That may be because more people who had it as children were interested in reading it given the title. Even thoguh I care abotu children with ME, I usually skip over things about them, because with extremely limited energy, I have to pick & choose the article that are more relevant to myself. I did not get ME until a car accident at age 32 & I was extremely healthy & athletic until that pt. I also do not have any children of my own. So, I suspect that many replying do the same thing, & thus the results are skewed because those who did have it as children are more interested in reading this. I almost missed the part about the poll, but when I saw that is when I decided to read this article.
Thanks Cort … My son was diagnosed as a 10 year old and couldn’t get off the sofa for 6 months. Treatment from Raymond Perrin got him through School and Uni and he’s doing good !

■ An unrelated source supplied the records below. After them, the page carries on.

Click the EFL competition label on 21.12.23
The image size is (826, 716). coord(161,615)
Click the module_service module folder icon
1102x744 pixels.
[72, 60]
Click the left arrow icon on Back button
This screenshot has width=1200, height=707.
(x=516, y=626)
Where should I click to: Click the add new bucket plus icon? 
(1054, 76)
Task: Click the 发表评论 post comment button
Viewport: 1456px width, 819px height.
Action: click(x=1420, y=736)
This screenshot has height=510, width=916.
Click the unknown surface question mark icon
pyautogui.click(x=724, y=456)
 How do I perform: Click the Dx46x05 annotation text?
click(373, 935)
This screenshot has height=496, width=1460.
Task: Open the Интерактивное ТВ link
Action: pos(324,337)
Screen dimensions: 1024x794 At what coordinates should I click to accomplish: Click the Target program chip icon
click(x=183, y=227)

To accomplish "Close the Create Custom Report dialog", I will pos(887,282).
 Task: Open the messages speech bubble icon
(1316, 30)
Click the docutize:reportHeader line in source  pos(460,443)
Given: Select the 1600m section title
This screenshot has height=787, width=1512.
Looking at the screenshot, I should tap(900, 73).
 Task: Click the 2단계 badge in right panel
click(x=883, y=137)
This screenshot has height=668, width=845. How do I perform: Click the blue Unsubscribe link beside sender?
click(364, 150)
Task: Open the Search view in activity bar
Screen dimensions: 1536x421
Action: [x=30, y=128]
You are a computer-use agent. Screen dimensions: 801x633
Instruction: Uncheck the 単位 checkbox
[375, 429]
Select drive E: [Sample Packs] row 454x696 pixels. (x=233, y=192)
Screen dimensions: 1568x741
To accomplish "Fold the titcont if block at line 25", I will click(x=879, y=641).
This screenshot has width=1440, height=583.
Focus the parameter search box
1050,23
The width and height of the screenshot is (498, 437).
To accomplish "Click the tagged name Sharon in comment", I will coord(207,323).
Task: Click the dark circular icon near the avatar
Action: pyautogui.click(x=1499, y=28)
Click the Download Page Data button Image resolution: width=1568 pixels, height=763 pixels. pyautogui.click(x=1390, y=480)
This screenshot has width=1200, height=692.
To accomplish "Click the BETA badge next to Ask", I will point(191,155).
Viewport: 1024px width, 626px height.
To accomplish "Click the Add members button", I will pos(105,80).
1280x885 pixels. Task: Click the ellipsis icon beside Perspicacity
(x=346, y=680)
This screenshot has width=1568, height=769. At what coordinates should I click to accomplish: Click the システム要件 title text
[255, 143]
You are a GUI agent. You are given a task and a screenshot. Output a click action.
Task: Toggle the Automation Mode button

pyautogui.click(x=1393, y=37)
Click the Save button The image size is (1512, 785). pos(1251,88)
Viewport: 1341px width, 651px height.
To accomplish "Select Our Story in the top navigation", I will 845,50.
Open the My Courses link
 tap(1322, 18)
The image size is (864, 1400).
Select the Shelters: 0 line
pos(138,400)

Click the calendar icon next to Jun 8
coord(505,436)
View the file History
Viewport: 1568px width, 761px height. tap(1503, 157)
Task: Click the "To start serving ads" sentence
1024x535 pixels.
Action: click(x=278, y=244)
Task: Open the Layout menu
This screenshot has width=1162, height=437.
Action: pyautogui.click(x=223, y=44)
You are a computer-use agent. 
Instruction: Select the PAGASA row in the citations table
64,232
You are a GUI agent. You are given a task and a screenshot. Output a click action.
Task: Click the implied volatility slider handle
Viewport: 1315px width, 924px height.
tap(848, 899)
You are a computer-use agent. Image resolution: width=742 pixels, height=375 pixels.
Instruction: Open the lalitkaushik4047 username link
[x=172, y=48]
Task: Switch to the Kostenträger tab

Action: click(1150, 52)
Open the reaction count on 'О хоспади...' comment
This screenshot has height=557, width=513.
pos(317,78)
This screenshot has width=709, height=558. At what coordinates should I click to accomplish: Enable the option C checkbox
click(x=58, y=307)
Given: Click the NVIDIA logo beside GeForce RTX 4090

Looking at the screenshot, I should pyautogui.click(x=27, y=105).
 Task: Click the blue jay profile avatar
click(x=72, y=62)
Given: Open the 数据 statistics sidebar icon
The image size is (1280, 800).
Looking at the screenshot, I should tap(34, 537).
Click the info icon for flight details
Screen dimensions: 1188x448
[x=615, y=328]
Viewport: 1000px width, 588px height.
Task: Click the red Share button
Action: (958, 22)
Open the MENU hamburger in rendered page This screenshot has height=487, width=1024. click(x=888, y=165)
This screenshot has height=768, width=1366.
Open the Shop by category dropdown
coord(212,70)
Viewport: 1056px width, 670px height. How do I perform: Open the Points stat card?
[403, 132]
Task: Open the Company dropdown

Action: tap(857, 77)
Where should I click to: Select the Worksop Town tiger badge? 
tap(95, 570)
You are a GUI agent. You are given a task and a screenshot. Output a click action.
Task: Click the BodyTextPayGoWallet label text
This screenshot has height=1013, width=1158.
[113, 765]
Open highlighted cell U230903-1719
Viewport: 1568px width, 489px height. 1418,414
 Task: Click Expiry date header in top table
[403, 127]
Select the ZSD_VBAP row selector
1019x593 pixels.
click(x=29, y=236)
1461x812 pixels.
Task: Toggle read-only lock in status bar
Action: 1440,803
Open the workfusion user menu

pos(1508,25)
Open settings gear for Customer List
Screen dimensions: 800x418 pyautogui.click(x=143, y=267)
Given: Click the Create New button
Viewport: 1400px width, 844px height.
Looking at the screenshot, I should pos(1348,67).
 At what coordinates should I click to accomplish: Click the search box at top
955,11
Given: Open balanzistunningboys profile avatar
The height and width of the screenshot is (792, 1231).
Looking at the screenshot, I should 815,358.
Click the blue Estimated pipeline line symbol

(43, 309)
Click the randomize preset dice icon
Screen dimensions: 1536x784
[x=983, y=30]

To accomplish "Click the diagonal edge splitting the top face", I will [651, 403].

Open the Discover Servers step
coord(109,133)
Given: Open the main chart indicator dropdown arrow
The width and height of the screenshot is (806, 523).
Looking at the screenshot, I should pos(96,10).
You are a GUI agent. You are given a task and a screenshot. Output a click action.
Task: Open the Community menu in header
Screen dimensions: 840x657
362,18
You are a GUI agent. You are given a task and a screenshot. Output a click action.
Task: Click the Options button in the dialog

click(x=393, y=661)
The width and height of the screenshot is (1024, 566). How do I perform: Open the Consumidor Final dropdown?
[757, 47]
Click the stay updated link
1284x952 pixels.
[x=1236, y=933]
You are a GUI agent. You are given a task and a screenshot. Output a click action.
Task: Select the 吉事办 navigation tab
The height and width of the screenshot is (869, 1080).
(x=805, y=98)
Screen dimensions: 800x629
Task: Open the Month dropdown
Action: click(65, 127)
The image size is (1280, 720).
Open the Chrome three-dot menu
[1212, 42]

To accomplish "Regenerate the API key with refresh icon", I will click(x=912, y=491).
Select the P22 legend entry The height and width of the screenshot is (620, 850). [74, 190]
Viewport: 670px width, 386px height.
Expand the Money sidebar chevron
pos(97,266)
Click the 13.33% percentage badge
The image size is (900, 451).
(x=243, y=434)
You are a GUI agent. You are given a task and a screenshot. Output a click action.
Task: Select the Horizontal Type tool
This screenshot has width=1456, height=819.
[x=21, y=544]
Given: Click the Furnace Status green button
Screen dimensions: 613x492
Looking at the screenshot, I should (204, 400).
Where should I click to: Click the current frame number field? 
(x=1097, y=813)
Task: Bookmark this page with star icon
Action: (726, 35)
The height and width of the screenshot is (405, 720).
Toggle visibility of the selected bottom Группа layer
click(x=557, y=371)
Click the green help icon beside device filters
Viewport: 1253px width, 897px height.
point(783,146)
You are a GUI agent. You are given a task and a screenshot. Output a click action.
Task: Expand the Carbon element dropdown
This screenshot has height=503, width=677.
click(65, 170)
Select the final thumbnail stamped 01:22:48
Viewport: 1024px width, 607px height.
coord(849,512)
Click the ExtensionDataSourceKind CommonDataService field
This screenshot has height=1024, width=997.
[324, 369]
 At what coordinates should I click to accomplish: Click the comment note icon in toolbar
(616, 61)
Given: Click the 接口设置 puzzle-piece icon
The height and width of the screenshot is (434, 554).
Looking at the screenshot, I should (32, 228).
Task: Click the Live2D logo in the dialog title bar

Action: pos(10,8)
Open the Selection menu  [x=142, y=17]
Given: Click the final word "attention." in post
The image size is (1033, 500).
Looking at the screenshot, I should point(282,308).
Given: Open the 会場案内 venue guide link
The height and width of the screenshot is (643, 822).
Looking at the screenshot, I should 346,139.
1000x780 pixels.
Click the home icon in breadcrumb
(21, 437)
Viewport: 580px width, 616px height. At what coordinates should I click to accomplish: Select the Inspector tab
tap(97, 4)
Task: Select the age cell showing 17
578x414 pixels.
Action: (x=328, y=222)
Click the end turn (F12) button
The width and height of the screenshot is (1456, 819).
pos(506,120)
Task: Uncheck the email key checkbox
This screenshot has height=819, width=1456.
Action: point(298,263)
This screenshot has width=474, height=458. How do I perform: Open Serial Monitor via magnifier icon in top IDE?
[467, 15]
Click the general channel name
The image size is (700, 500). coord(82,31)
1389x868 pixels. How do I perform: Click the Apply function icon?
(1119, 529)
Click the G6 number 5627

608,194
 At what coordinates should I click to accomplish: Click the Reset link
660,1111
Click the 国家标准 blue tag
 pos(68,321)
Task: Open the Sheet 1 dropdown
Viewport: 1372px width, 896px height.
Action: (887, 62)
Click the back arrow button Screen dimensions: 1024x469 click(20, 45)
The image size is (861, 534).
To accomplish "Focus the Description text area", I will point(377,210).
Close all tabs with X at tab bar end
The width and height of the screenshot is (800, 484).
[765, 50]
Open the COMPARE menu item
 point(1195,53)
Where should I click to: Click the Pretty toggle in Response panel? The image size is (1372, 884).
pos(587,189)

Another two that I experienced as a kid: 1) Had a tonsillectomy 2) Febrile seizures. I didn’t get ME until age 28, but I’ve wondered whether my tonsillectomy may have weakened my immune system. My understanding is that medical research didn’t fully appreciate the positive role of tonsils back then. Coincidentally, my ME-triggering event was a severe, unidentified sore throat virus.
Hi Cort,
I had several “polio-like” viral infections. Likely Epstein Barr which I later had recurrently. I imagine lots of pwME had similar infections. Perhaps you can add viral infections to the list next time.
Thanks, great article and super interesting to see the poll results.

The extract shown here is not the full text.